-- SUPPLIED RECORDS follows --

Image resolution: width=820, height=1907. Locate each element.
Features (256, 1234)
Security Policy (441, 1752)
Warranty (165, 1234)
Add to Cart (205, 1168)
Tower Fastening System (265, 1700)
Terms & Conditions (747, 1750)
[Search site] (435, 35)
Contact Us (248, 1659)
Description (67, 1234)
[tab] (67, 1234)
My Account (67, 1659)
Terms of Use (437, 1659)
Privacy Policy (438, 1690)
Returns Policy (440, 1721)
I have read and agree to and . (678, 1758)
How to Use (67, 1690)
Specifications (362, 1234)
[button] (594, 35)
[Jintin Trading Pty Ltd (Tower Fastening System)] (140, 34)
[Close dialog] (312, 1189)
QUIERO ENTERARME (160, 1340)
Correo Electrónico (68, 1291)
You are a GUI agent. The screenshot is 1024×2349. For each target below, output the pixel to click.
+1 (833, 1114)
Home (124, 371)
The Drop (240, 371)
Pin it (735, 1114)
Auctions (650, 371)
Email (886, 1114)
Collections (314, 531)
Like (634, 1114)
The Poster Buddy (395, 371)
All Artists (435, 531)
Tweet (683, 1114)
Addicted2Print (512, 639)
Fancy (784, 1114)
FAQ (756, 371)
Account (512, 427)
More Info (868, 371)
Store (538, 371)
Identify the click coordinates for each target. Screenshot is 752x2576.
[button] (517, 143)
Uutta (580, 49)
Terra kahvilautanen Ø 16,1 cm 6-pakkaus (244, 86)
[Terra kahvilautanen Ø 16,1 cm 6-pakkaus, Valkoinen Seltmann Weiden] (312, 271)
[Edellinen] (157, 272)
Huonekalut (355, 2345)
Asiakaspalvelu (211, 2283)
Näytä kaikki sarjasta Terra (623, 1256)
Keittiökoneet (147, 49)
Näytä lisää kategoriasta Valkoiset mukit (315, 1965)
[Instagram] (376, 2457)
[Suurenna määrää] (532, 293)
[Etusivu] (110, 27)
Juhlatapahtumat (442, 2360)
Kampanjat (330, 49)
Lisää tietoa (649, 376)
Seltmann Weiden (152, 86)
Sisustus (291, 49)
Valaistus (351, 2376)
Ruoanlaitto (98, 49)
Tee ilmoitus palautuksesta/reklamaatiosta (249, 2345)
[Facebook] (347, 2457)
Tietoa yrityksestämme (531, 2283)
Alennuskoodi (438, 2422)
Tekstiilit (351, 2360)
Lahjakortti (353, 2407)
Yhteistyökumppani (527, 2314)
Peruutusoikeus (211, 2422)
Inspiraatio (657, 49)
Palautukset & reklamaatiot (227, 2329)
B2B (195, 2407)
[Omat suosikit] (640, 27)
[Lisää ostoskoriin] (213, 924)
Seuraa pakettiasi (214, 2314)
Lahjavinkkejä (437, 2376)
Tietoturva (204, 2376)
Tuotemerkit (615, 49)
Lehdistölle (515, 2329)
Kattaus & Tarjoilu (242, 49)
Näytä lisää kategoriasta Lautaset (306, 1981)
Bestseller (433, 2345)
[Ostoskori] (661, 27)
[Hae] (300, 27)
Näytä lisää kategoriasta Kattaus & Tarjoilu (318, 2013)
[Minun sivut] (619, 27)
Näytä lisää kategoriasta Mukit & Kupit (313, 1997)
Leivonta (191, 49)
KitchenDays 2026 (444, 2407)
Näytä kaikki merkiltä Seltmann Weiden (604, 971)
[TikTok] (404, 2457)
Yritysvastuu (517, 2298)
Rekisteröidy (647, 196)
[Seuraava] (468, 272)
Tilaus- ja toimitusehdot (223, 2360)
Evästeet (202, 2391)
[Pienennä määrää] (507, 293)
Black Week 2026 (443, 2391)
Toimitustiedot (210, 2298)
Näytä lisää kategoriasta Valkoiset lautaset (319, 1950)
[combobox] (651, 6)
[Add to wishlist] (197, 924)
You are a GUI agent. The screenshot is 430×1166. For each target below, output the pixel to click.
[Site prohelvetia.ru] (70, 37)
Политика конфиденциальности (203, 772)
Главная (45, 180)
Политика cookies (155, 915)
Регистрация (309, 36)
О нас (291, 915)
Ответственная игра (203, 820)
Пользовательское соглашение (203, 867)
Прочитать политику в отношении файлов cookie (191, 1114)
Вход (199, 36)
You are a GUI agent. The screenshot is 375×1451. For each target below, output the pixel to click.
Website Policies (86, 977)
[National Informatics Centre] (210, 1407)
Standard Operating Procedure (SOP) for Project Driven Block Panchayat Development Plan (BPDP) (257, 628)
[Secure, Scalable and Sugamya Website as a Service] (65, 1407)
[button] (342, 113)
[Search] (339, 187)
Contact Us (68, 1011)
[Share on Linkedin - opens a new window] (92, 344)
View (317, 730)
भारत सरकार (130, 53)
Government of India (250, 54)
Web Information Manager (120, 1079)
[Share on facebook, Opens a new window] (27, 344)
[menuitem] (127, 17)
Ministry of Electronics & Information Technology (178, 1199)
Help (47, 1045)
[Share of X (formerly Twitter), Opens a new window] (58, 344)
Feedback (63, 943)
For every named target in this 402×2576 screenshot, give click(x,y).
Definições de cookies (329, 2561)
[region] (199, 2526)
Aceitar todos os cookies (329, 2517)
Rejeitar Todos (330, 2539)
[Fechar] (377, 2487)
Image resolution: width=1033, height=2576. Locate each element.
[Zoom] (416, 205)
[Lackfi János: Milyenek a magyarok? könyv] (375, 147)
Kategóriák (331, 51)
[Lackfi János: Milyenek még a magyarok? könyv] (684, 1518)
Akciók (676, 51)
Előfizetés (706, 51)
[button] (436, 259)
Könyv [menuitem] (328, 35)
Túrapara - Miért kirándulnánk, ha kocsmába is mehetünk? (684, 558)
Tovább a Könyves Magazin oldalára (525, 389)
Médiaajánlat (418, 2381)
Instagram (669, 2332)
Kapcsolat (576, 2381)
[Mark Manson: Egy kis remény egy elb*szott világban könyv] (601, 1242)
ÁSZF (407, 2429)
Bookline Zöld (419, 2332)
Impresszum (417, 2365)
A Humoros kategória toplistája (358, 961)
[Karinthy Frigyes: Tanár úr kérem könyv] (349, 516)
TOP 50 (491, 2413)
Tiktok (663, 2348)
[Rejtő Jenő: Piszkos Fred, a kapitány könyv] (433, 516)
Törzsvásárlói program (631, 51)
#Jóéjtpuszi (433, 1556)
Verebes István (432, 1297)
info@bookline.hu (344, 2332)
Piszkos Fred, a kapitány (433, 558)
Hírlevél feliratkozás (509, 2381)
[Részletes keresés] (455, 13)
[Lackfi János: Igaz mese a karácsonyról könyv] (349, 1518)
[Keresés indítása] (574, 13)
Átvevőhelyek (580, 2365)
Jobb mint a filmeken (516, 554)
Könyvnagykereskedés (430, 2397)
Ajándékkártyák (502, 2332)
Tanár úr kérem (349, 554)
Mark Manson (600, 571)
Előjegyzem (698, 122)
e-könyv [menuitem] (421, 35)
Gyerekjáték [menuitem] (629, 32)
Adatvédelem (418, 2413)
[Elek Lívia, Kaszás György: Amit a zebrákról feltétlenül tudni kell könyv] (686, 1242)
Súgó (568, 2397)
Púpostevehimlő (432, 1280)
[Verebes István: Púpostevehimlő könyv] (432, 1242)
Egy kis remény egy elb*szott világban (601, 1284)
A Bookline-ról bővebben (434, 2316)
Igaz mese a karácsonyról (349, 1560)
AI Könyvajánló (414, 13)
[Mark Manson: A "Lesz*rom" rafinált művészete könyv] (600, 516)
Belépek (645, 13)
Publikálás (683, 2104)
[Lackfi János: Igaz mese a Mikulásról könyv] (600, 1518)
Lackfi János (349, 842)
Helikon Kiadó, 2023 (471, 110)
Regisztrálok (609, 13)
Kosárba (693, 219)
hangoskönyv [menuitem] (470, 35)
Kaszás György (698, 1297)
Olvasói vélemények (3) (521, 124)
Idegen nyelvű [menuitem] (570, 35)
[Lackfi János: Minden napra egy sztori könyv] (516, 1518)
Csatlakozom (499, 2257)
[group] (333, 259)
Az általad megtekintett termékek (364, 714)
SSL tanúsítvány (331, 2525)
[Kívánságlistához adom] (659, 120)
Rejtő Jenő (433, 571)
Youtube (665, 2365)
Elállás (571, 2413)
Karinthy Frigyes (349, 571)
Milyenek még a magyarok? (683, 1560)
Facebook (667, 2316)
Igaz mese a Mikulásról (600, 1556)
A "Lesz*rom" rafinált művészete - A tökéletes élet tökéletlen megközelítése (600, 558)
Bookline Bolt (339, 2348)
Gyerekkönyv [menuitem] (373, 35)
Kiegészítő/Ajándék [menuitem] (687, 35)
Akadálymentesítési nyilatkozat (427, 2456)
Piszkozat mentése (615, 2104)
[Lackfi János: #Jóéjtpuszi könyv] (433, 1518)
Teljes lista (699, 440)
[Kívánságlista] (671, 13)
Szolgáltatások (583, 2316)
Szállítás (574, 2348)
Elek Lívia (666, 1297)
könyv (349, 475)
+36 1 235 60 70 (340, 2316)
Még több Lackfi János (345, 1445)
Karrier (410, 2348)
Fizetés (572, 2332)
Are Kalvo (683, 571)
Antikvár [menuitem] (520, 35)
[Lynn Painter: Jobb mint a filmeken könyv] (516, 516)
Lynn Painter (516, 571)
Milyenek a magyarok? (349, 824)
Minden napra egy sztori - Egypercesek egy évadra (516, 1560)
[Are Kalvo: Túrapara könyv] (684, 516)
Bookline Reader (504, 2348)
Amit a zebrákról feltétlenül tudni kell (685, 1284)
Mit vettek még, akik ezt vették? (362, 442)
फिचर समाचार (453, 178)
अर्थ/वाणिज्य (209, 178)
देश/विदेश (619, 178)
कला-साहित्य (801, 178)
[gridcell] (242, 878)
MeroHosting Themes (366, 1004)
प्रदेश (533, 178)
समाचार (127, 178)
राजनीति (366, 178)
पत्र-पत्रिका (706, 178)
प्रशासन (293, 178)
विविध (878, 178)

-- SUPPLIED RECORDS concluded --

WHAT YOU NEED TO DO: Only the number of lines above that contain "szott" should be given as the answer.

SOLUTION TO THIS TASK: 2